Six months ago, Cristos had destroyed the legend by putting Spyros to work in the London office of a freight company, one of the many subsidiary businesses that made up the vast Stephanides empire. He had hoped that, separated from familiar haunts and cronies, Spyros would make a fresh start. To aid that objective, Cristos had paid off all his cousin’s debts. His own grandfather, Patras, had laughed like a hyena. In fact, when Cristos had given Spyros a job Patras had laughed so hard he had almost needed resuscitation.
‘Spyros is a leech and a loser. There’s one in every family and we’re too rich to let his nearest and dearest starve. Pay him to keep him out of our hair. You won’t change him.’ Patras had laid a bet that within months Spyros would have reverted to his old habits.
Cristos had accepted the bet. He saw no reason why the Stephanides clan should fund the dissolute lifestyle that shamed and distressed Spyros’ wife and daughters. Although he had every respect for his grandfather, it was his firm belief that someone should have made Spyros toe the line a long time ago. Now Cristos believed that he had lost that bet, for his keenly intelligent gaze had already noted that his late mother’s cousin was betraying all the visible stress of a man striving to rise to the challenge of an awkward occasion.
‘I know you have to be wondering why I came to meet you off your plane.’ Spyros paused and breathed in deep. ‘I wanted to thank you personally for the opportunity you gave me last year to turn my life around.’
Lean, strong face expressionless, Cristos stared steadily back at the older man, his surprise that his cousin should speak so freely in front of Timon concealed. ‘If that has been the result, I am happy for you,’ he murmured with his slow, devastating smile.
Cristos was enough of a cynic to be disconcerted but he was also genuinely pleased.
‘You will join us for dinner this evening before you leave?’ Spyros pressed with enthusiasm.
Cristos had had other plans. His current mistress would be waiting at the apartment.

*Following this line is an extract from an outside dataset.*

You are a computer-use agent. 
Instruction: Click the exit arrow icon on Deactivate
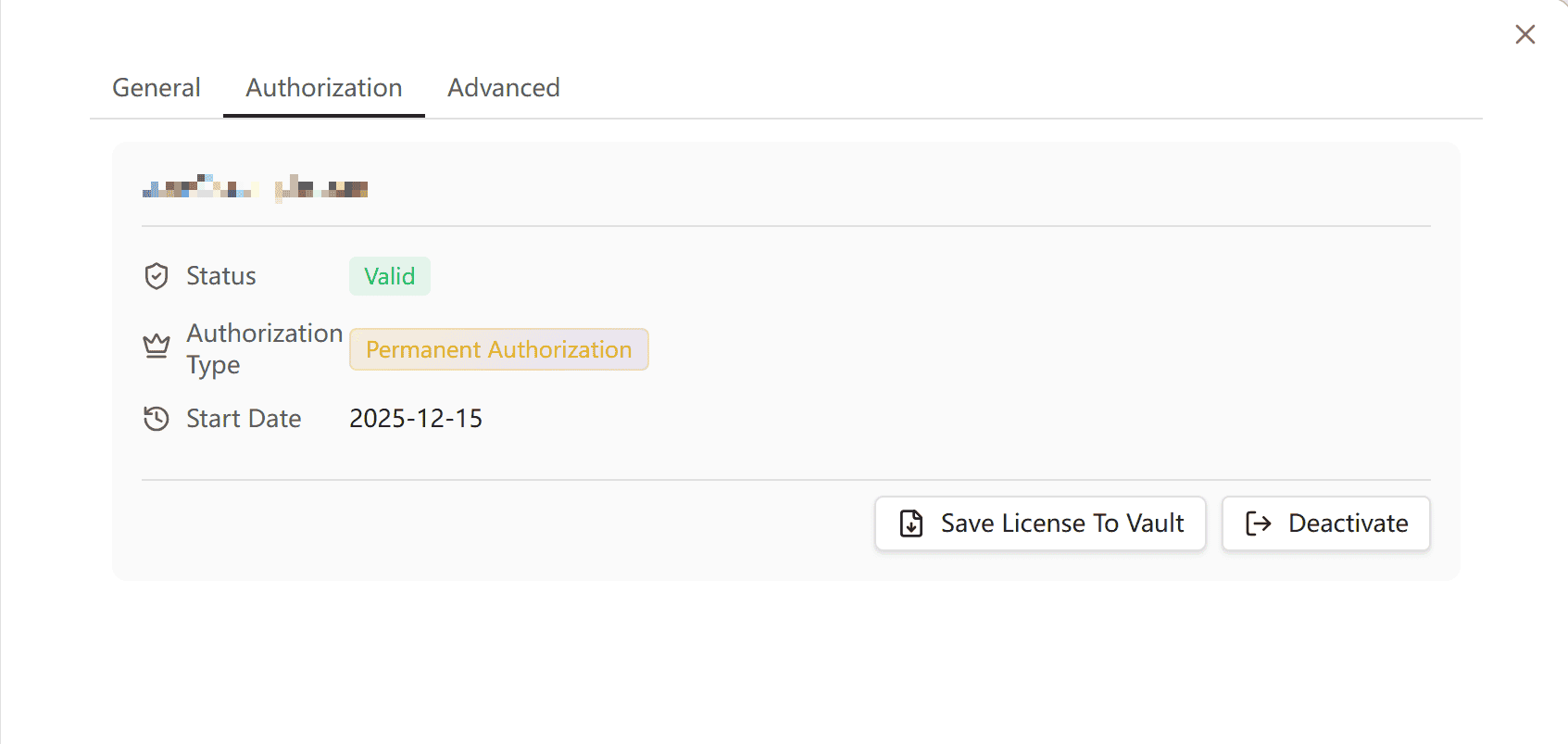click(1258, 523)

The perfect end to a long day of business meetings was sex on silk sheets with a woman who would meet his every expectation with unquestioning zeal. With regret he shelved that sensual image and cursed his powerful libido. His principles had spoken: the very least that Spyros deserved was recognition of his achievement.
Before she had even arrived at Gemma and Rory’s apartment in the leafy city suburbs, Betsy had promised herself that she would not be over-sensitive to anything her sister said.
So when Gemma widened her china-blue eyes and tossed her pale blonde head and said, ‘I think being very skinny is aging,’ Betsy, who stuffed herself with biscuits in the forlorn hope that she would develop a larger bosom, just smiled and said nothing.
When Gemma exclaimed in horror over the nails that Betsy had broken tinkering with a temperamental car engine, Betsy said nothing and hid her hands below the table as much as she could. In the same way, she withstood the suggestion that her casual jeans and shirt made her look like a boy and even a later reference to her lack of material success in the world. Indeed she was proud of herself for not rising to the bait.
Rory shared the same table, both with them and not with them, his discomfiture at the atmosphere between his girlfriend and her older sister pronounced. Every so often he made a clumsy attempt to bring in a new conversational subject but no matter what it was it always seemed to provide Gemma with more grist for her mill. Betsy studied Rory in a quick stolen glance. He looked grim, tense and embarrassed. Like Betsy, he was in the dark as to why Gemma seemed to have a need to verbally attack Betsy in every way she could.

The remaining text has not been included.